Single by Jessica Harp

from the album A Woman Needs
- Released: March 9, 2009
- Genre: Country
- Length: 3:47
- Label: Warner Bros. Nashville
- Songwriter: Jerry Flowers
- Producer: Jerry Flowers

Jessica Harp singles chronology
|  | "Boy Like Me" (2009) | "A Woman Needs" (2010) |

Alternative cover
- Digital release cover

Music video
- "Boy Like Me" at CMT.com

= Boy Like Me =

"Boy Like Me" is a song written by Jerry Flowers, originally one-third of the American band The Ranch, and recorded by American country music artist Jessica Harp as the first single to her second album A Woman Needs. "Boy Like Me" was released as a digital download on February 10, 2009, and was released as a single to country radio on March 9, 2009. This is Harp's first solo single release, and her first release since The Wreckers, a country duo consisting of Harp and Michelle Branch, was placed on hold in favor of solo careers for both members.

==Content==
"Boy Like Me" is an up-tempo country song backed primarily with banjo, and also features guitar and cowbell. The narrator of the song is expressing her satisfaction with having finally found a male who is suitable for her.

==Critical reception==
"Boy Like Me" received positive reviews from critics. Karlie Justus of Engine 145 gave the song a "thumbs up". Although she described the production unfavorably, saying "Harp’s pipes are constantly at odds with guitar riff upon banjo pickin’ upon cowbell." Of the lyrics, she said, "[The chorus is] a hooky, interesting juxtaposition of praise and worship interjections and visions of loose lovin’ and, as she twangs it, 'drankin'." Matt Bjorke of Roughstock also spoke positively of the song, "'Boy Like Me' is simply an infectious and fun song. It's just the kind of track to help Jessica break through the female artist glass ceiling at country radio." MusicRow described the song as "a sassy lyric about finding a guy who’s just like her, right down to the drinkin’ and makin’ love parts. She wails it. Solid work."

==Music video==
A music video, directed by Scott Speer, was released for the song on March 3, 2009. In the video, Harp is portrayed as a housewife.
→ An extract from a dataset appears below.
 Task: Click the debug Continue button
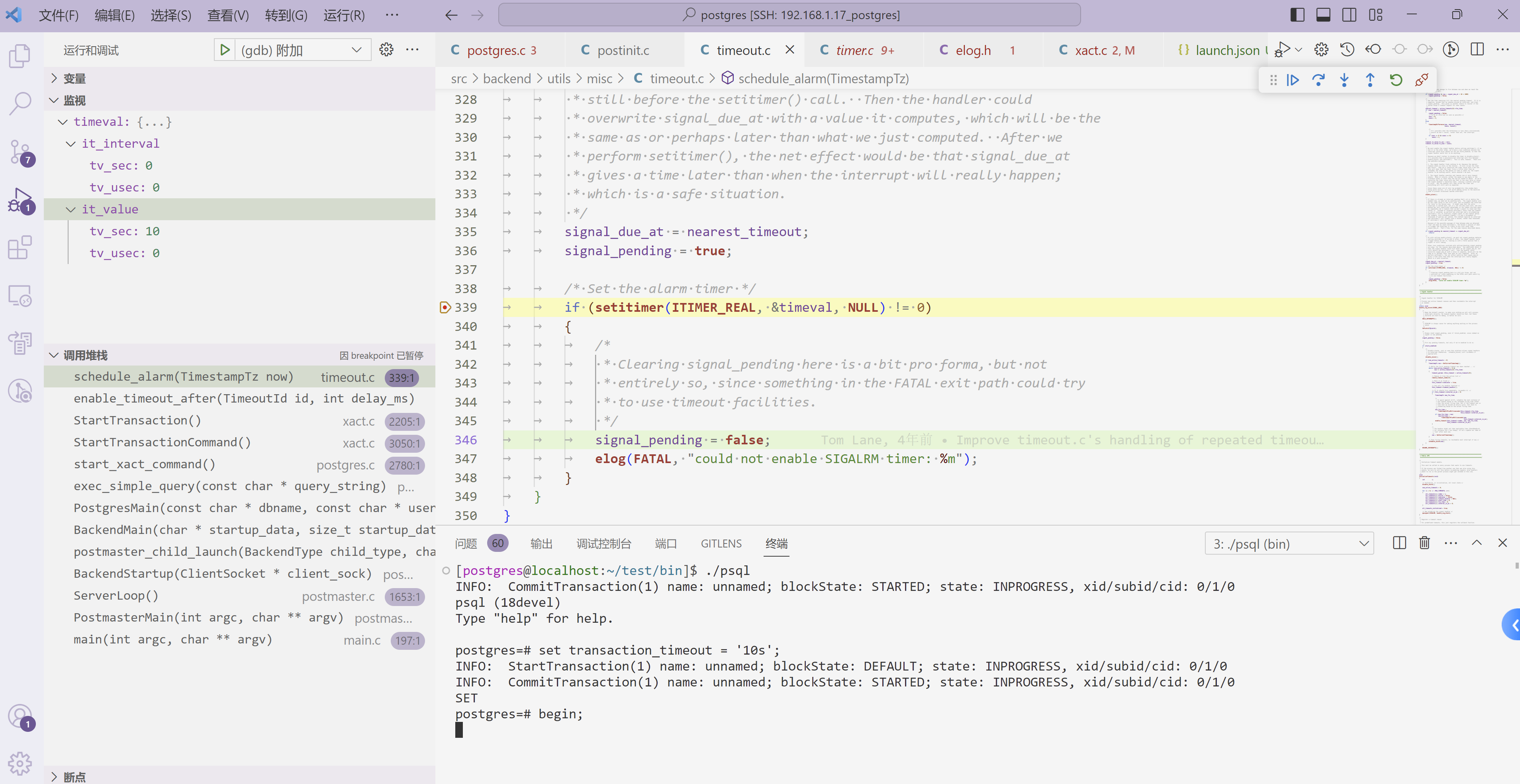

Harp is shown preparing breakfast for a man in the morning, having a food fight with him over dinner, and ending the day with a pillowfight in the bedroom. Mixed in are scenes of Harp singing into a microphone in a hallway, lying in a bath tub, and tossing photographs into the air while on a bed.

==Chart performance==
"Boy Like Me" debuted at number 58 on the Billboard Hot Country Songs chart for the week of March 28, 2009. After spending 14 weeks on the chart, it reached a peak of number 30 in June 2009.